Entreprise

En quelques jours, la Société Générale a perdu 4,9 milliards d’euros. Une somme énorme ! Quelle en est la cause, le trader Jérôme Kerviel ? Un tel scandale, est-il possible chez nous ? Que font les banques avec notre argent ? Où en est-on au niveau du contrôle ? Et la crise des « subprime » ? « Le capitalisme serait-il devenu fou ? », c’était le thème du débat de l’émission « Mise au point » ce dimanche sur la RTBF.

Les banques sont-elles assez contrôlées ?

Pour la plupart des intervenants, une question reste en suspend : comment un trader peut-il jouer avec autant d’argent ? Est-ce possible sans complicité ? Pour Etienne De Callatay, c’est franchement difficile à concevoir. « En même temps, je ne pense pas non plus que nous ayons affaire à une théorie de grand complot », explique-t-il. Pour lui, le problème viendrait plutôt d’un disfonctionnement lié à une mauvaise incitation.

Tous s’accordent à dire que le risque zéro n’existe pas en Belgique. Par contre, les banques sont extrêmement bien contrôlées. D’un côté, il y a un mécanisme de contrôle interne et de l’autre, des missions d’audit. Pour Karine Lalieux, il est important d’obtenir un vrai débat au Parlement. Le problème, ce sont tous les produits dérivés, d’où la nécessité de transparence.

François-Xavier De Donnea explique qu’après chaque crise financière, les contrôles ont été renforcés. La difficulté, c’est qu’aujourd’hui, nous sommes confrontés à des obstacles qui n’existaient pas auparavant. Les systèmes de contrôles doivent évoluer en fonction de ces nouvelles dérives possibles. La situation est également rendue complexe par la propension des banques à vouloir créer des empires de plus en plus grands. « Les hauts cadres ne sont plus au courant de ce qu’il se passe dans les cascades de filiales. La taille des banques est devenue telle que certaines choses échappent au contrôle. », explique-t-il.

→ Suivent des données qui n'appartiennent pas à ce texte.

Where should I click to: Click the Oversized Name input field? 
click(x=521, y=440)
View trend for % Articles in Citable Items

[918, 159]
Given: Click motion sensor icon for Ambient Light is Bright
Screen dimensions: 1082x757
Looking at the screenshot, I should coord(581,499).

Pour Benoît Cerexhe, il n’y a pas lieu non plus de s’alarmer. Les banques belges sont considérées comme solides et rentables. Le contrôle y est efficace.

Du côté du public présent à l’émission, on ressent une forte animosité envers les banques, un manque de confiance. Etienne De Callatay explique que l’argent perdue dans l’affaire de la Société Générale n’est pas celle des clients et qu’en cas de faillite, ils récupèrent également leurs biens. Pour Katrin Lalieux, le banquier est de moins en mois regardant sur le client. La députée socialiste propose de réinstaurer la Taxe Tobin (Taxe sur toutes les transactions de flux et de capitaux au niveau mondial). Elle souhaiterait, dans un premier temps, pouvoir l’imposer en Europe.

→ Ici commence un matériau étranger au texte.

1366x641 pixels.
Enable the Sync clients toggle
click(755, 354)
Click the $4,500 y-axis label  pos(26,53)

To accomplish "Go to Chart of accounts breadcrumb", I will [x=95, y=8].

Jean-Marc Nollet est d’accord avec le fait que ce sont les actionnaires qui paieront pour les milliards perdus. Seulement, il rappelle qu’on oublie bien souvent que parmi ces actionnaires, il y a aussi les fonds de pensions. Pour lui, il est urgent de stabiliser les placements.

La question des produits dérivés

Etienne De Callatay explique l’utilité des produits dérivés. Pour lui, ils répondent à ce que le client souhaite. Ce sont des innovations financières qui servent l’économie. Jérôme Ollier réagit. Pour cet altermondialiste, le marché de ces produits a tellement grandi qu’il est aujourd’hui dix fois supérieur aux risques qu’ils sont censés protéger. Pour Arnaud Zacharie, les produits dérivés ont été créés pour se couvrir de l’instabilité, sauf qu’ils deviennent, à leur tour, sources d’instabilité. Ils sont de plus en plus opaques et incontrôlables.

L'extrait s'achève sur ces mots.